Published 22 Sep 2021 in physics.med-ph, cs.CV, eess.IV, and physics.bio-ph | (2109.10472v2)

Abstract: The analysis of electrical impulse phenomena in cardiac muscle tissue is important for the diagnosis of heart rhythm disorders and other cardiac pathophysiology. Cardiac mapping techniques acquire local temporal measurements and combine them to visualize the spread of electrophysiological wave phenomena across the heart surface. However, low spatial resolution, sparse measurement locations, noise and other artifacts make it challenging to accurately visualize spatio-temporal activity. For instance, electro-anatomical catheter mapping is severely limited by the sparsity of the measurements, and optical mapping is prone to noise and motion artifacts.
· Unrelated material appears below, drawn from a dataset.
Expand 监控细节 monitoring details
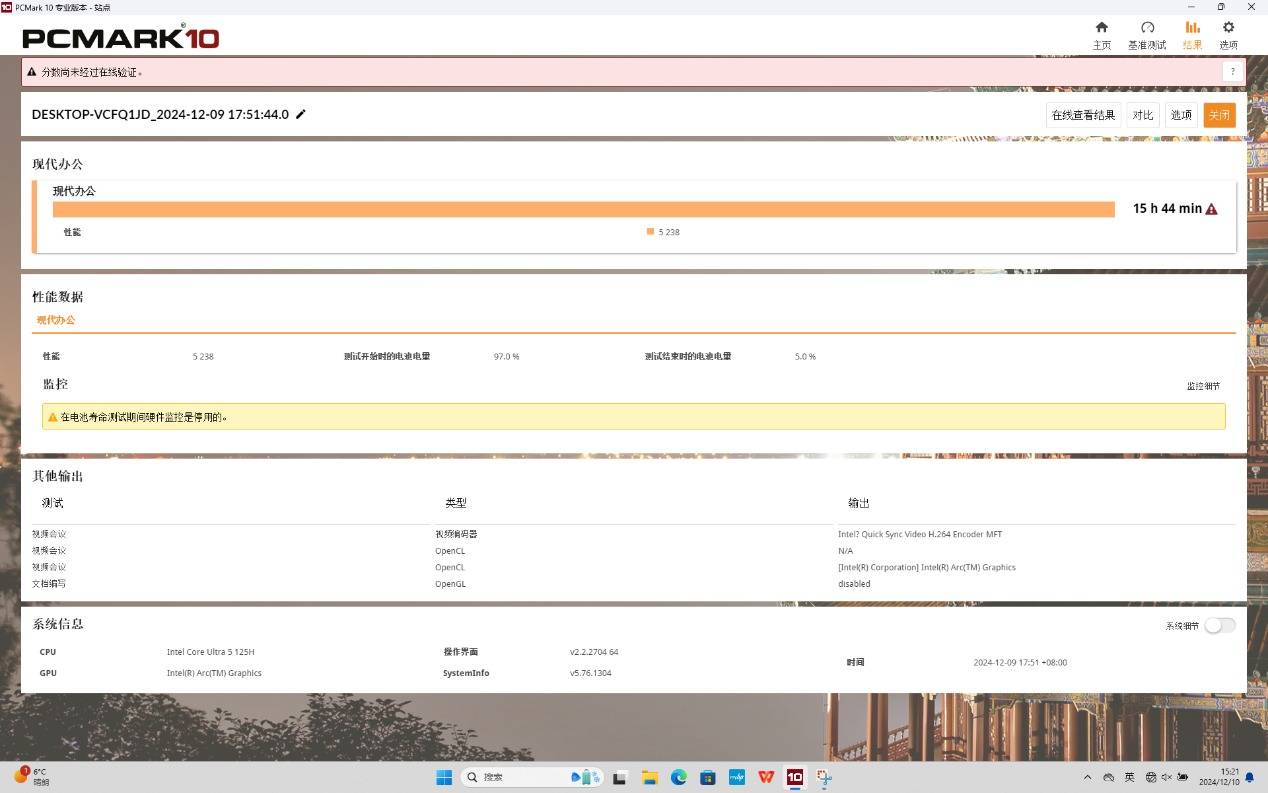Viewport: 1268px width, 793px height. [1203, 386]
In the past, several approaches have been proposed to obtain more reliable maps from noisy or sparse mapping data. Here, we demonstrate that deep learning can be used to compute phase maps and detect phase singularities in optical mapping videos of ventricular fibrillation, as well as in very noisy, low-resolution and extremely sparse simulated data of reentrant wave chaos mimicking catheter mapping data. The deep learning approach learns to directly associate phase maps and the positions of phase singularities with short spatio-temporal sequences of electrical data. We tested several neural network architectures, based on a convolutional neural network with an encoding and decoding structure, to predict phase maps or rotor core positions either directly or indirectly via the prediction of phase maps and a subsequent classical calculation of phase singularities. Predictions can be performed across different data, with models being trained on one species and then successfully applied to another, or being trained solely on simulated data and then applied to experimental data. Future uses may include the analysis of optical mapping studies in basic cardiovascular research, as well as the mapping of atrial fibrillation in the clinical setting.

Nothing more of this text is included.